• **How to complete this task**
From the forum thread about Squarebar snack bars, extract the passage starting at "Oats are generally" and ending at "Glucose + Fructose.", copying it word for word.

START Extract to read

Squarebar hippie bars (food) for people.
Some people were pushing these snack bars at the gym today. Depending on what your particular diet predilections are they may be interesting to know about.
They are high fat, medium protein, med carb, and are low glycemic (though i suspect high in fructose) and are made w/ a newish product called "coconut nectar" which is apparently the coconut palm equivalent of maple syrup. Also vegan, non-gmo, no gluten, no soy. Not thrilled about the fact it contains stevia, but there you are.
I liked the coconut flavor best though they're a bit more sweet than i'd like. (The almond ones were even sweeter)
INGREDIENTS: organic coconut nectar, organic brown rice protein, organic dark chocolate (organic cane sugar, organic cocoa liquor, organic cocoa butter, organic vanilla, sunflower lecithin), organic coconut, organic gluten free oats, organic coconut oil, organic cocoa liquor, sunflower lecithin, sea salt, organic reb a (stevia leaf extract).
(i have no idea what a "gluten free oat" is)
I mention them because they were tasty (more in a candy way than a snack kind of way) and they're mostly compatible w/ the Paleoish leanings of some of the people around here. Oh they're also $3 / piece so it's a premium snacking experience.
Investigator conflicts of interest: none known.
They should be tasty in a candy way since the first. 3 ingredients are sugar.
How do you figure ? The 2nd ingredient by weight is protein powder. Nutritional content wise it only has about as many carbs as protein (in the coconut flavor anyway).
However, i'm confused about the claims made for this coconut nectar. Reading around the web it says that it is LOW in fructose (like 10% when condensed) and is mostly sucrose (like 80%). But if so, how is it low GI ? There are many assertions that it has a GI of 35, but i can't find a study that says so (using Google) or an explanation of how this works. Wikipedia points to this summary of a study from the Philippines http://www.pca.da.gov.ph/pdf/glycemic.pdf
i hope it is not insulinogenic by some other path and that this is how it achieves its low GI. Maybe i should go back to twinkies.
Last edited by veryhrm; 05-01-2012 at 02:49 PM.
Oats are generally cross contaminated with wheat, so gluten free oats are processed in a wheat free environment. Oats (gluten free or not) do still contain avenin, which some coeliacs react to.
Originally Posted by veryhrm
Sucrose = Glucose + Fructose.
It's a disaccharide.
Oops. Thought that said "brown rice syrup".

END Extract to read
START Given data

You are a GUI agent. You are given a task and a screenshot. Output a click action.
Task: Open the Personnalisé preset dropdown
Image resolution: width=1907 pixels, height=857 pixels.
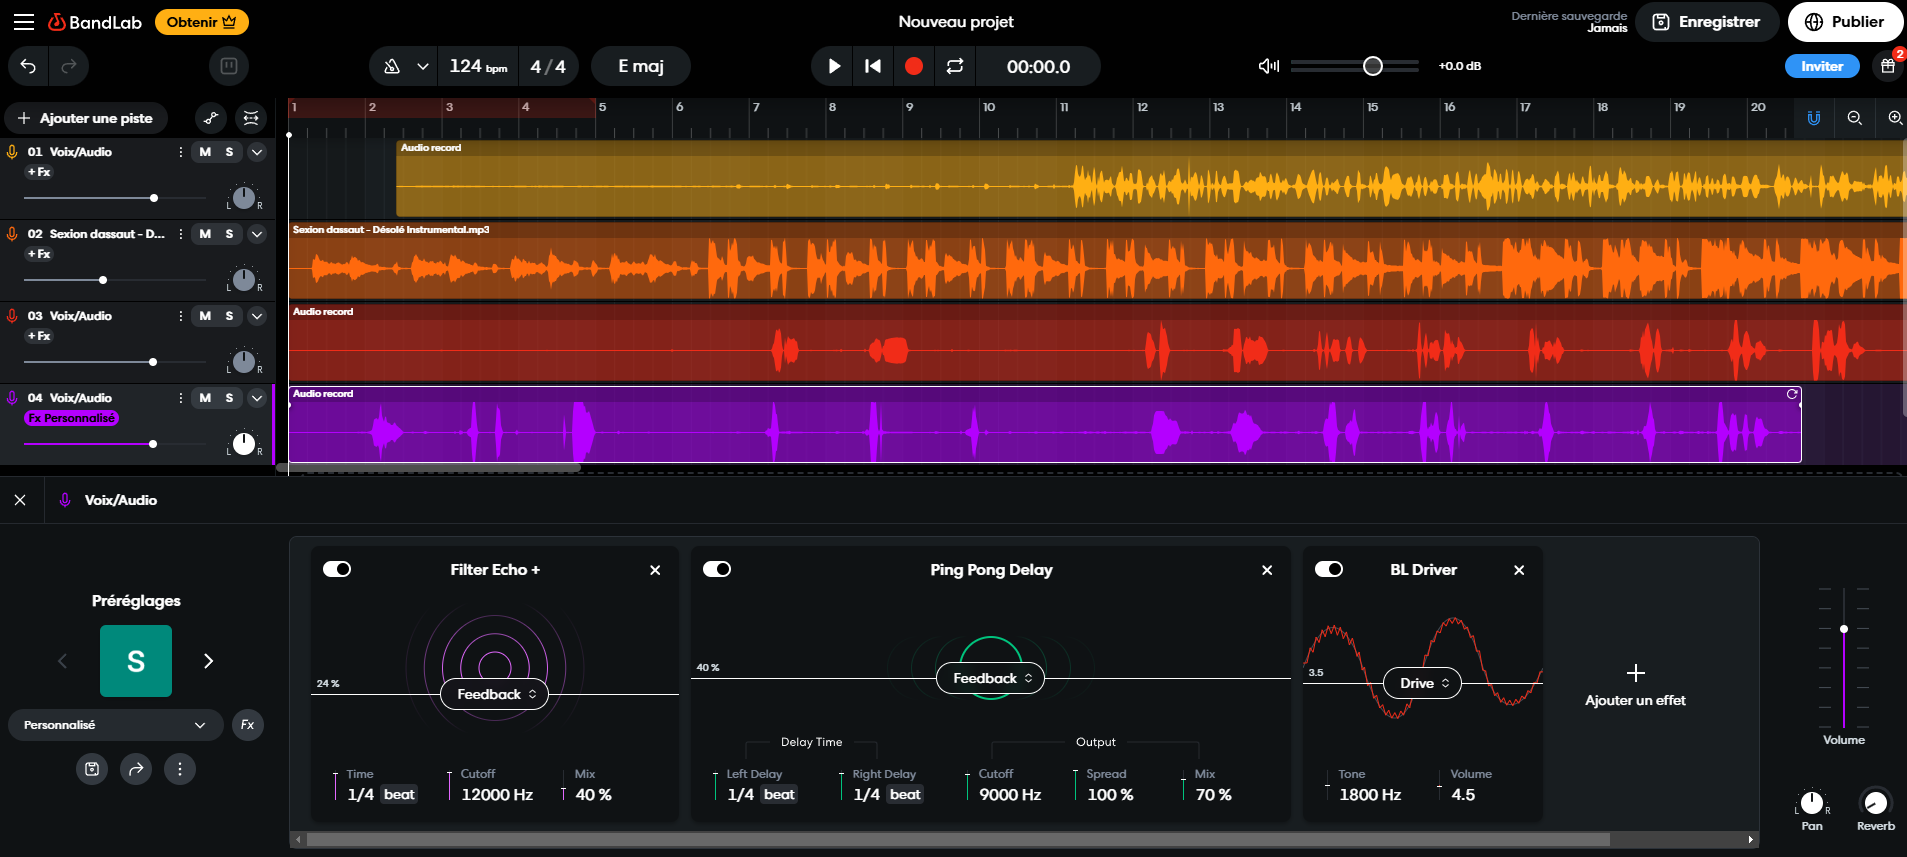tap(115, 725)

END Given data

• **Reply to the task**
Oats are generally cross contaminated with wheat, so gluten free oats are processed in a wheat free environment. Oats (gluten free or not) do still contain avenin, which some coeliacs react to.
Originally Posted by veryhrm
Sucrose = Glucose + Fructose.